◆ PROBLEM
Take the listing below and print exactly the lines starting at the line containing "[Boruto Hentai - Boruto" and ending at the line containing "Monday, May 18, 2026 11:21 am (29, 2364)", both ends included, and no others.

◆ EXTRACTED RECORDS
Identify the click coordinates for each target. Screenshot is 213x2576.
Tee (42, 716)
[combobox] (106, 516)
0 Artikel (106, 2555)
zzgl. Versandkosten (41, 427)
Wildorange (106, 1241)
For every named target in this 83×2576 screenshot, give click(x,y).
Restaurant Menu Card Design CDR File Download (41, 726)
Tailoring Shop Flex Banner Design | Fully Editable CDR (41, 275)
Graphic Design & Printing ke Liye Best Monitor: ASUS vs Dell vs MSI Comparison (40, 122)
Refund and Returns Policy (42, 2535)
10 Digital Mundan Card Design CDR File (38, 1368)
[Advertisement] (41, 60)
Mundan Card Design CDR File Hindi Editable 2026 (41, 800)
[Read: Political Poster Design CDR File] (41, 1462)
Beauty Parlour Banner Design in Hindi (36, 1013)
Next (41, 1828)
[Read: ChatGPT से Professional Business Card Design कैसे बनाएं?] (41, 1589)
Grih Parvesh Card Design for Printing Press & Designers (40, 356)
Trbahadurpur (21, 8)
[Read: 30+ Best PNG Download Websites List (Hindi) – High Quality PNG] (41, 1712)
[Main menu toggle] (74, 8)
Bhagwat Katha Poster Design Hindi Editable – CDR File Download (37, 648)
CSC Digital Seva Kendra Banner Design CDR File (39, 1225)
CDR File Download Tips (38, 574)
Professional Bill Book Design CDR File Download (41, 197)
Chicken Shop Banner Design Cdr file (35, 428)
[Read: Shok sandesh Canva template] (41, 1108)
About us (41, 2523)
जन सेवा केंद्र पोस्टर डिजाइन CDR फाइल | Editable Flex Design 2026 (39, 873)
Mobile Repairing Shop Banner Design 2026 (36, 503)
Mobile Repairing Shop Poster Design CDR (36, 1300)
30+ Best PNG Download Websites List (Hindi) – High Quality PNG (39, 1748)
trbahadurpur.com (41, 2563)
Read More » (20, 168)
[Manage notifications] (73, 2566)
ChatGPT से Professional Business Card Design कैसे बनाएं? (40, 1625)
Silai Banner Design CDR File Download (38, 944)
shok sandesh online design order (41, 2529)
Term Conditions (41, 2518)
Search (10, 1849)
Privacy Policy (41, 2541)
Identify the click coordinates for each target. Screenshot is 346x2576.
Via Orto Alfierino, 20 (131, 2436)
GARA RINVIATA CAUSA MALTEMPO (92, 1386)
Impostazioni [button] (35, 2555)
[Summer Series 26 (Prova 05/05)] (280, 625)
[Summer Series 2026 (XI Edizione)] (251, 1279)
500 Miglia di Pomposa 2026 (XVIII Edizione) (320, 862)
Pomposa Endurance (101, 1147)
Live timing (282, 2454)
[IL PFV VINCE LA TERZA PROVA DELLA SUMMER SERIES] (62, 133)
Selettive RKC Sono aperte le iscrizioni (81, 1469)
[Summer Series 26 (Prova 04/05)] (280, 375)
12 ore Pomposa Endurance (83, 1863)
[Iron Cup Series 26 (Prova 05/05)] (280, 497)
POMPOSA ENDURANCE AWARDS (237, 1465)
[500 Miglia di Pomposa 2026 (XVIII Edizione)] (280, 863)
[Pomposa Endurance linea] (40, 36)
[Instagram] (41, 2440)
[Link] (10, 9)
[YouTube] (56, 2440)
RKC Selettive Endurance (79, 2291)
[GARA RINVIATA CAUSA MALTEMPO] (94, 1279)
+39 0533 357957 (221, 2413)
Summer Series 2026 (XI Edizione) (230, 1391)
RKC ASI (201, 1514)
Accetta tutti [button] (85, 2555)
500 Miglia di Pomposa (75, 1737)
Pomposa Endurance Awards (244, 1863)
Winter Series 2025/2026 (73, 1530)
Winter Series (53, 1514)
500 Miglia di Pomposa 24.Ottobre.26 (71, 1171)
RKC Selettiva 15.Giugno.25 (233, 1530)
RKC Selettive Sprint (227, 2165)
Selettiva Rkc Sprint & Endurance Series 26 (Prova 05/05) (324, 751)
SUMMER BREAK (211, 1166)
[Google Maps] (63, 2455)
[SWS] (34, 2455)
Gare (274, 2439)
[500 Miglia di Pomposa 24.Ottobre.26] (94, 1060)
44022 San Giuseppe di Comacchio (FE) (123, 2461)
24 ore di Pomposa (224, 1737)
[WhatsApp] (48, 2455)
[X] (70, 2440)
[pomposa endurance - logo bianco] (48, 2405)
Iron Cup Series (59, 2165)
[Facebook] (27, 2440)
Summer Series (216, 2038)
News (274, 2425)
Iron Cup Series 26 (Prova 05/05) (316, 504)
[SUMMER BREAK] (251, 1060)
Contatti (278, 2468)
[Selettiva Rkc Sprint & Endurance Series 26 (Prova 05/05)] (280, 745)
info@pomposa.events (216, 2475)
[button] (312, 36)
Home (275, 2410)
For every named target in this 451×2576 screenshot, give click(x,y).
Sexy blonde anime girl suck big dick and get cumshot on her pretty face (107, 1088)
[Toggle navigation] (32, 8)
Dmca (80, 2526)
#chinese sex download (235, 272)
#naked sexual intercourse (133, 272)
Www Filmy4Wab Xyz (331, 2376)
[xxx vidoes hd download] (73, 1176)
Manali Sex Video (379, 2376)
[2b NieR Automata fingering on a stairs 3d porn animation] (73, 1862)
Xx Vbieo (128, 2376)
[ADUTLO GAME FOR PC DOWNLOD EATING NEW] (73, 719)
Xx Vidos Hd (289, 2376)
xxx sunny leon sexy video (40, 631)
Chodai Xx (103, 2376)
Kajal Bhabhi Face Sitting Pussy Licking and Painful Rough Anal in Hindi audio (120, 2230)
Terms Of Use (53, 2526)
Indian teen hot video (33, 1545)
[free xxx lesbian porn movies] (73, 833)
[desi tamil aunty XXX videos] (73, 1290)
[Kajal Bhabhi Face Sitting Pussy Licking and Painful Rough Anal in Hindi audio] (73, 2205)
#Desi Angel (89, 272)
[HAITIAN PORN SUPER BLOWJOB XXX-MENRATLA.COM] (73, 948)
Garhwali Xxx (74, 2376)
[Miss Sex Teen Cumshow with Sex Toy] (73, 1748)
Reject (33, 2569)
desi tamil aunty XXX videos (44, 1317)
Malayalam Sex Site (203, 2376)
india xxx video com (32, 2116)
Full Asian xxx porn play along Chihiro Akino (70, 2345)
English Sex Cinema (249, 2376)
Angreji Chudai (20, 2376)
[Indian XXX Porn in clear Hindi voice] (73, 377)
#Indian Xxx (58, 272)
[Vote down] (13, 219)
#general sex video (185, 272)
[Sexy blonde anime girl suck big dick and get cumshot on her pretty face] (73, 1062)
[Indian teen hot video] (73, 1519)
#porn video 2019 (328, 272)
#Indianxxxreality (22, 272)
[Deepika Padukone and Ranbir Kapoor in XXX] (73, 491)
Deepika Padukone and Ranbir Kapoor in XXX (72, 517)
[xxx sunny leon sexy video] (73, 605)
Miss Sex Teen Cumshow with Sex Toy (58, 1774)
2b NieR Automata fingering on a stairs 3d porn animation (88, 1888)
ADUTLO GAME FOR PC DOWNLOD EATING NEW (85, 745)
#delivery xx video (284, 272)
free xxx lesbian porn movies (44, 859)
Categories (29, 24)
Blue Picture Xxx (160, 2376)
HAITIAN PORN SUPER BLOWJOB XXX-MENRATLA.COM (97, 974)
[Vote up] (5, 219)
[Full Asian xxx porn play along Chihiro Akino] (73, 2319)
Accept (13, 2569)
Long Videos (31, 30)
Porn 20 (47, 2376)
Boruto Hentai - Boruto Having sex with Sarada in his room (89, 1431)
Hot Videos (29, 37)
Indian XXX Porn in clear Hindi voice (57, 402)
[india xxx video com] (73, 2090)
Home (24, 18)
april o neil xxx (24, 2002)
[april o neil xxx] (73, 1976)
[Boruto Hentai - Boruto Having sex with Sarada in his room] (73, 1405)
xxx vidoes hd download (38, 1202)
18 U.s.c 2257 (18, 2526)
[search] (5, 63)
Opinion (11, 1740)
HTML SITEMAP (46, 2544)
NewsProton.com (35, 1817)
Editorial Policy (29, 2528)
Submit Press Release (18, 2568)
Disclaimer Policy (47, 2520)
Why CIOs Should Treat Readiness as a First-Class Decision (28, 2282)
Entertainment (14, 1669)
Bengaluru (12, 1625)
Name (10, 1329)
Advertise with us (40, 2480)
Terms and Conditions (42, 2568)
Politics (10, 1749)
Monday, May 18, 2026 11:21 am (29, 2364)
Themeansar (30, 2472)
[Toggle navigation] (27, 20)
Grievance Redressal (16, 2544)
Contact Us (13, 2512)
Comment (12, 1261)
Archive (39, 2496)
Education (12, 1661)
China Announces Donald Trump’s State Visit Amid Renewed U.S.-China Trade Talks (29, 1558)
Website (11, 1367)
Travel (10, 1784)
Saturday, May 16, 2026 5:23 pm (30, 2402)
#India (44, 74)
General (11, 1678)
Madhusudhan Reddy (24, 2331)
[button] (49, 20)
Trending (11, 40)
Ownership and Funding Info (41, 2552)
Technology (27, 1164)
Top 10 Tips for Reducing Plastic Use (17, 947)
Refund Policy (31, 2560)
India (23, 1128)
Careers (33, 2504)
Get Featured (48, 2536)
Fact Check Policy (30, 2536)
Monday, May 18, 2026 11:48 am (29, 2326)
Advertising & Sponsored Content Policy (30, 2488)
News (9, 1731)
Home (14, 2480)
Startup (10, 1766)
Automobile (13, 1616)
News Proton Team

◆ ANSWER FOR THE TASK
[Boruto Hentai - Boruto Having sex with Sarada in his room] (73, 1405)
xxx vidoes hd download (38, 1202)
18 U.s.c 2257 (18, 2526)
[search] (5, 63)
Opinion (11, 1740)
HTML SITEMAP (46, 2544)
NewsProton.com (35, 1817)
Editorial Policy (29, 2528)
Submit Press Release (18, 2568)
Disclaimer Policy (47, 2520)
Why CIOs Should Treat Readiness as a First-Class Decision (28, 2282)
Entertainment (14, 1669)
Bengaluru (12, 1625)
Name (10, 1329)
Advertise with us (40, 2480)
Terms and Conditions (42, 2568)
Politics (10, 1749)
Monday, May 18, 2026 11:21 am (29, 2364)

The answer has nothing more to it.